E toda vez, ele se afogava.

§

“Viktor. Ele apareceu de novo.”

O jovem soldado podia parecer focado, mas sua mente com certeza não estava presente durante a explicação da pequena missão à qual fora designado para aquela semana.

“… Quem?”

Yakov Feltsman, o major responsável pela força militar estacionada ali, rosnava quieto em seu lugar diante da falta de interesse de seu subordinado. Era sempre um parto passar ordens para Viktor, o capitão de um pequeno (mas habilidoso) grupo de soldados. Mas ainda que fossem ótimos homens, havia pouco a ser feito naquele lugar isolado, no meio do deserto de gelo que era aquele gulag, em algum ponto da Rússia siberiana. Patrulhar, separar eventuais brigas entre os detentos, fiscalizar a entrada e a saída de carregamentos… às vezes, até aplicar punições.

Quase todos os soldados da tropa de Viktor eram jovens, o mais novo deles sendo um adolescente que vivera e crescera sob a guarda de seu avô, também soldado (e amigo pessoal de Yakov). Jovens, órfãos pela guerra e pela violência do conflito que abalou o mundo há quase seis anos agora.

O ano era 1951. O mundo lentamente tentava se reconstruir e apagar as memórias ainda frescas de uma barbaridade internacional, a Segunda Guerra Mundial; mas tudo que presenciavam era a formação de uma nova ordem mundial, dessa vez com dois polos de poder: Os EUA e a URSS, o Oeste e o Leste.

Para as pessoas que sentiram na pele o sofrimento da guerra, seria como assistir ao mesmo pesadelo novamente. Mas para as pessoas que cresceram no meio do conflito, guerra era apenas rotina.

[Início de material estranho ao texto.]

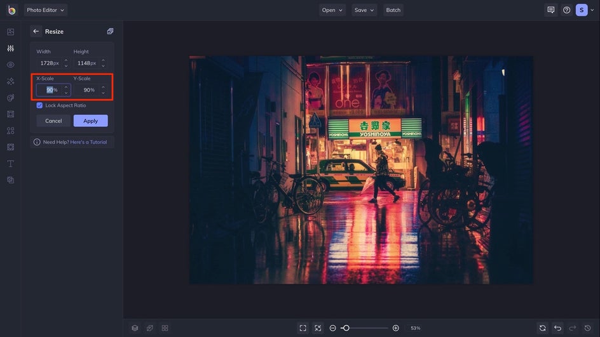
Task: Open the Here's a Tutorial link
Action: 88,142
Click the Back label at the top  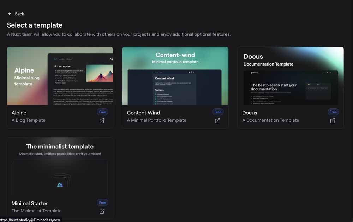click(19, 14)
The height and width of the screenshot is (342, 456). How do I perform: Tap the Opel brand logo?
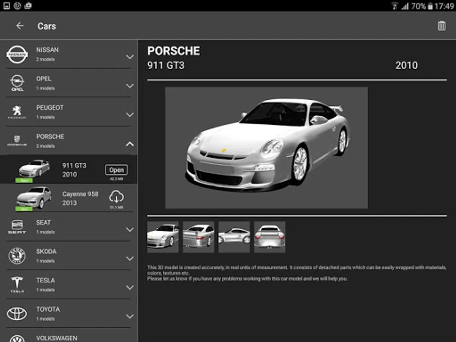pyautogui.click(x=17, y=83)
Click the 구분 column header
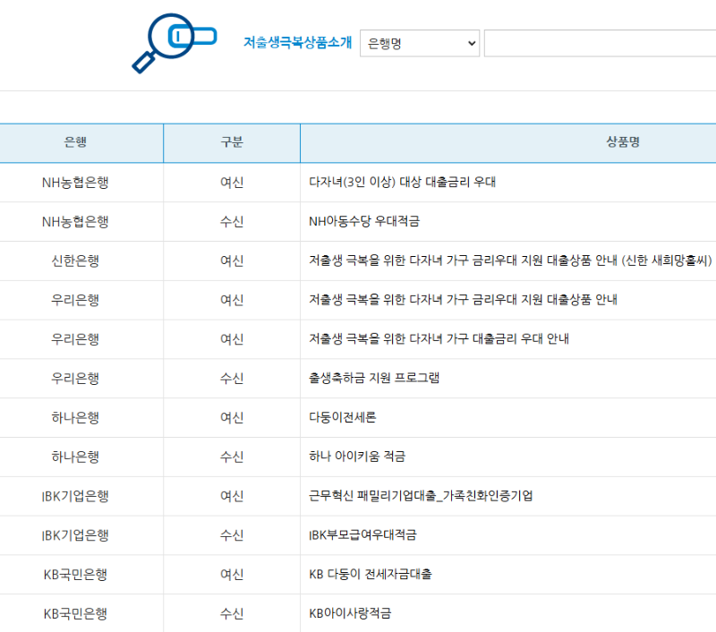The width and height of the screenshot is (716, 632). pos(231,142)
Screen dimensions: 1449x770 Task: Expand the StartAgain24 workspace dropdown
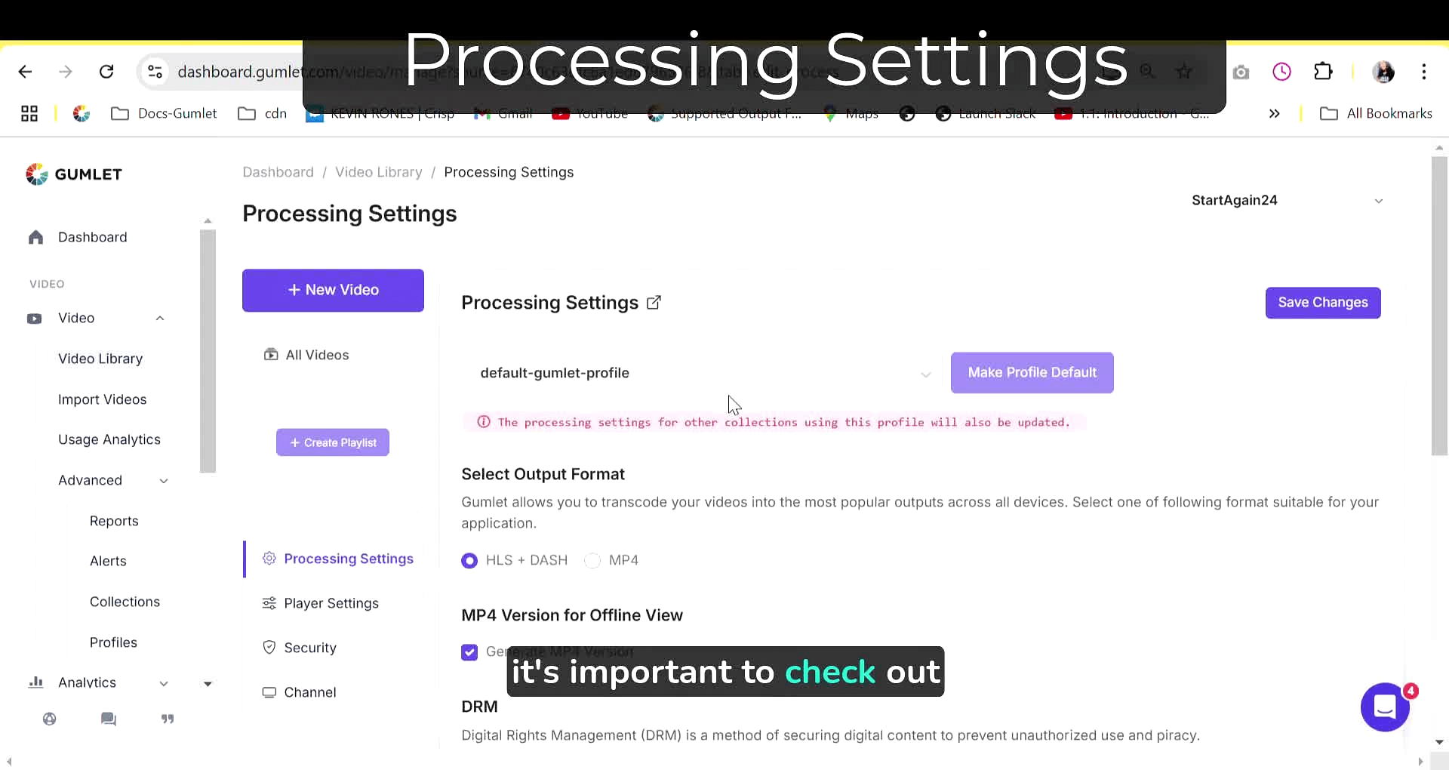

“Viktor. O prisioneiro que fugiu no fim do ano passado.” Yakov já tinha uma das mãos sobre a testa, tentando extravasar sua irritação na forma de algum gesto. Respirou fundo para recomeçar a conversa, endireitando as costas e buscando os olhos azuis do outro. “Estamos em estado de alerta. Aparentemente ele ainda está vivo…” O tom do major de repente ficou mais baixo, quase preocupado. “E já feriu um dos nossos na noite passada.”

O jovem capitão parecia interessado agora. “E o que faremos a respeito disso?” Ele esperava alguma ordem, finalmente uma missão na qual ele pudesse usar suas habilidades. Viktor era bem conhecido como o melhor e mais jovem franco-atirador de seu pelotão durante a 2ª Guerra Mundial. Com quase 50 abates confirmados sob a mira do telescópio de seu rifle, o garoto recebera o codinome “Volk” de seus companheiros, o nome russo para “lobo”. Aos 27 anos, era quase uma celebridade no exército, condecorado por inúmeros feitos heroicos ou apenas por sobreviver, que em si já era um feito extraordinário naquela época. Mas tudo que sabiam sobre ele não passava disso. De onde vinha, quem foram seus pais, todo o seu passado ainda vivia sob a sombra do incerto.

“Estudaremos os entornos com mais cuidado. Dobraremos a quantidade de vigias à noite. Se não conseguirmos pegá-lo, ao menos poderemos evitar baixas.”

Embora muitos vissem Viktor como um homem de grandes feitos, Yakov ainda via um jovem, despreparado, perdido, órfão; preso ao peso das medalhas e condecorações de seu histórico como soldado. O velho major nunca tivera filhos, mas não podia deixar de se sentir responsável pelos garotos do pelotão.

Então sua última ordem era quase como um pedido desesperado de “não quero que morra para um criminoso perigoso à solta”, por mais que soubesse que Viktor fosse plenamente capaz de abater a ameaça que rondava o gulag.

“Entendido,” foi tudo que o capitão respondeu, levantando-se de sua cadeira e caminhando de volta para o refeitório para jantar.

§

“E daí? Sou bem capaz de acabar com esse fugitivo, se quiser.”

“Uma mira boa não te impediu de virar uma vara bamba quando deu de cara com um urso no meio da floresta.”

“Cala essa boca, Mila.”

O refeitório todo cheirava a sopa. Não era lá uma refeição completa já que os mantimentos andavam escassos fazia dois meses; mas era o suficiente para mantê-los vivos durante as patrulhas sob as baixas temperaturas do fim do inverno.

“Ei, vocês dois.” O eco da voz de Viktor foi o suficiente para fazer os dois soldados que discutiam — Mila e Yuri — baterem continência e congelarem no lugar. Os outros se entreolhavam, olhavam para o capitão, olhavam para os dois adolescentes e tentavam engolir a comida fazendo o máximo de silêncio possível, como se qualquer som pudesse desencadear alguma reação do superior. Depois do silêncio prolongado, Viktor continuou, com um sorriso nos lábios: “Está meio tarde para vocês ficarem trocando insultos, não?”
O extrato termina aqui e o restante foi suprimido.